If you’re in Massachusetts you probably already know about this statute and have taken steps to implement it in your organization. For any other business that deals with residents from Massachusetts and stores certain combinations of their personal information in any form, knowing about 201 CMR 17.00 and having a written policy described is essential.
Some key points of 201 CMR 17.00
  • You must have a unique WISP on file, even if you meet other compliance standards.
  • Some provisions of 201 CMR 17.00 are flexible based on your scope, resources, and risk assessment. Others are not. This can be confusing to sort out.
  • You must meaningfully practice the provisions detailed in your WISP, including audits and improvements if warranted.
  • All companies gathering data from residents in Massachusetts are subject to this statute regardless of their physical location.
  • Audits by the Commonwealth are rare – but a breach affecting Massachusetts residents is likely to cause a response.

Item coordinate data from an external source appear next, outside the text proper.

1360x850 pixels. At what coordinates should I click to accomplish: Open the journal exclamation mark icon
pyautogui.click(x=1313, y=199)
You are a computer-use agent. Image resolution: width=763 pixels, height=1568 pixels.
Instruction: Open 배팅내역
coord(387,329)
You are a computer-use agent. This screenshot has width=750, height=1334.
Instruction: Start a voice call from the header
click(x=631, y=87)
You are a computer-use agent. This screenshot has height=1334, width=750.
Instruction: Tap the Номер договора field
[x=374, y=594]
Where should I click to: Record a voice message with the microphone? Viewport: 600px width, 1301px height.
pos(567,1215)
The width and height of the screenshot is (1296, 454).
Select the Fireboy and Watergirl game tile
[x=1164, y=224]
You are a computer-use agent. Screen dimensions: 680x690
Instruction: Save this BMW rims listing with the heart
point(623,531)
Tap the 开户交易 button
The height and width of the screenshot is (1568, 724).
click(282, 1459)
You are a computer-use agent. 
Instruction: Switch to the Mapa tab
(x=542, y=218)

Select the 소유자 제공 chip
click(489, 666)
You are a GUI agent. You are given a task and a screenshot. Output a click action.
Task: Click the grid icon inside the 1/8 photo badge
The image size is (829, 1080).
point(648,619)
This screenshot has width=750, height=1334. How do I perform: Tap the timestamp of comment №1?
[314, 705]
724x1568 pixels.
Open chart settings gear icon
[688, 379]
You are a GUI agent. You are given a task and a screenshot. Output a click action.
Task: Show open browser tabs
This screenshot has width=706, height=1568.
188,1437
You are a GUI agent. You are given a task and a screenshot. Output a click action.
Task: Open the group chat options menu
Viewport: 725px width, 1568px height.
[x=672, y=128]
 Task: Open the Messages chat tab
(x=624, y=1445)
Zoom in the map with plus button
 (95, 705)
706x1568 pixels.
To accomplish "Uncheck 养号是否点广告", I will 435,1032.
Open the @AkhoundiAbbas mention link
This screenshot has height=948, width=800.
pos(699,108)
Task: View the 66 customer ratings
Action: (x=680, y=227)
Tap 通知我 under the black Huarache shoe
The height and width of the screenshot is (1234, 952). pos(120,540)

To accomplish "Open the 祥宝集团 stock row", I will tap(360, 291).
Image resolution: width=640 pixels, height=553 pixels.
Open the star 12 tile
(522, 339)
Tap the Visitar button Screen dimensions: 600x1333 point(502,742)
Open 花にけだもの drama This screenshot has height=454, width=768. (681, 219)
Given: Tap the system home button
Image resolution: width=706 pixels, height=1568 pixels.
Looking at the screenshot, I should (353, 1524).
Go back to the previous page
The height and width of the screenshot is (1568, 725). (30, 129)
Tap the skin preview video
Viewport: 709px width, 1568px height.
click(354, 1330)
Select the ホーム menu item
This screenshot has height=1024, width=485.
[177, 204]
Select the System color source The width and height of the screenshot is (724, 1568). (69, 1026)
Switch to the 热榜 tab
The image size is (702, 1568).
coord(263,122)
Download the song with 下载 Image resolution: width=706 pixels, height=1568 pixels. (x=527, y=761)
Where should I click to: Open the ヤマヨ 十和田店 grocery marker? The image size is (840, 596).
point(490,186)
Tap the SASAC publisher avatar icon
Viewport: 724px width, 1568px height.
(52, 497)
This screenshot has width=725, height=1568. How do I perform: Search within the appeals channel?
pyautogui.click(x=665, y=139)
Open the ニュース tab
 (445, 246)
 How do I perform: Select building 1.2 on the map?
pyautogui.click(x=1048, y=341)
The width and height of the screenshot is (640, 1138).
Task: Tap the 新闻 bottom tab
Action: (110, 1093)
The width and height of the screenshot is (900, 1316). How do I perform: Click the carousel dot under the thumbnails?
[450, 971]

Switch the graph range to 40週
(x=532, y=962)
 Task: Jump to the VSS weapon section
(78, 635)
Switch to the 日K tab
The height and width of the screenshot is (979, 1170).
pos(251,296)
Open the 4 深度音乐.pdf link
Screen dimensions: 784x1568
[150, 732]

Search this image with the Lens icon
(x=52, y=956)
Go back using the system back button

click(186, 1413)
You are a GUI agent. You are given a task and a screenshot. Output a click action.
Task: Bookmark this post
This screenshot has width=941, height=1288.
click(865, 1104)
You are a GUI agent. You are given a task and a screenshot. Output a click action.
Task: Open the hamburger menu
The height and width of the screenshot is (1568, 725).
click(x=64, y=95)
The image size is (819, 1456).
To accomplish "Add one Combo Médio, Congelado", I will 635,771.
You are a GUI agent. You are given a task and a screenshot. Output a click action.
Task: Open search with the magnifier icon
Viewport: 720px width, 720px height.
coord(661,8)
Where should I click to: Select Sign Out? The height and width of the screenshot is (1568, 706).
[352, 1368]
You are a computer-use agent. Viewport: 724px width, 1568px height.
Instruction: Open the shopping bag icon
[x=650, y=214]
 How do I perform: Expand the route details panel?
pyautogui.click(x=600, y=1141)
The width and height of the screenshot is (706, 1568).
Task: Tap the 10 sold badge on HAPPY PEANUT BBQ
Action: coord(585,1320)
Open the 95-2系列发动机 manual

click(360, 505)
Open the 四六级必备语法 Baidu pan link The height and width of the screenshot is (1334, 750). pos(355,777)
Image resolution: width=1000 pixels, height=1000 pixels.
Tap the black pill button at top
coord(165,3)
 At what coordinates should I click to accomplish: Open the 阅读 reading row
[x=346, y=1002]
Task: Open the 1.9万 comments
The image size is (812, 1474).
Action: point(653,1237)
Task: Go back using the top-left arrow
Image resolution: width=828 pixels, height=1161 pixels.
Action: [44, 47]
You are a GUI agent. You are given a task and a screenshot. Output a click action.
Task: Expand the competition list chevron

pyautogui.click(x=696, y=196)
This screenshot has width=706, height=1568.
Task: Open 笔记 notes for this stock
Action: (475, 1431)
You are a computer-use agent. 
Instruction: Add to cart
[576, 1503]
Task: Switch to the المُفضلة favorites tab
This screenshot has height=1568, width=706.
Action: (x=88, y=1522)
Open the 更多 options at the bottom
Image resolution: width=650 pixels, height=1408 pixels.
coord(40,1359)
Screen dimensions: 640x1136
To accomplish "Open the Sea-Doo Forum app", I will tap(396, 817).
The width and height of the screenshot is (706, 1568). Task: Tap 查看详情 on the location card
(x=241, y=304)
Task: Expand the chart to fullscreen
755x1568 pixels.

  • If you believe you store data that qualifies as “Personal Information” under 201 CMR 17.00, seek qualified advice to evaluate what your response should be.
The current state of affairs is like the situation which led to the federal Interstate Commerce Act of 1887. In that case, various States passed their own laws in response to concern of abuses by the railroad industry in setting rates for long and short haul transport of goods. In protecting the businesses that depended on the railroads for transportation, a confusing patchwork of regulation that varied greatly from state to state arose, causing chaos for all parties involved. The railroads, businesses and consumers had to cope with different laws that changed at each State line. Being unaware of the different laws meant that a business transporting goods across multiple states might ship through a state where laws were more lenient toward the railroads, resulting in unforeseen shipping rates. The railroads in turn had to manage and be aware of the different laws in each state, causing pricing, accounting and compliance nightmares for their industry. Finally, the Federal government stepped in and passed unifying laws.
 
Working with 201 CMR 17.00 shortly after leaving a HIPAA-covered industry made me realize that there are a number of state regulations like this out there, and the number grows every day. I think most IT shops are not familiar with these different regulations, and that even among the best organizations, many are hoping that compliance to one of the tougher standards is sure to cover them in any case where they run afoul of a State statute. This is a potentially expensive assumption to make that could result in hundreds of thousands of dollars of fines and in some cases, criminal penalties.
 
Clearly it isn’t practical for most small businesses to discover all regulations that apply to them and create individual policies to ensure they are compliant. Most businesses will simply operate without a safety net until some situation forces them to respond. Generally that situation will be an important customer insisting on compliance in a contract, or a reactive response to a breach and resulting legal action. Eventually, the burden of dealing with all of these individual attempts to ensure protection of customer information must be consolidated or it creates an unrealistic burden for the industry.
In the meantime, if you’re already compliant with any other data security rule, you do interstate business, and there is any chance you may have customers from Massachusetts now or in the future, it is a good idea to familiarize yourself with this rule and spend the time to quickly create a WISP so you are prepared for the worst case scenario.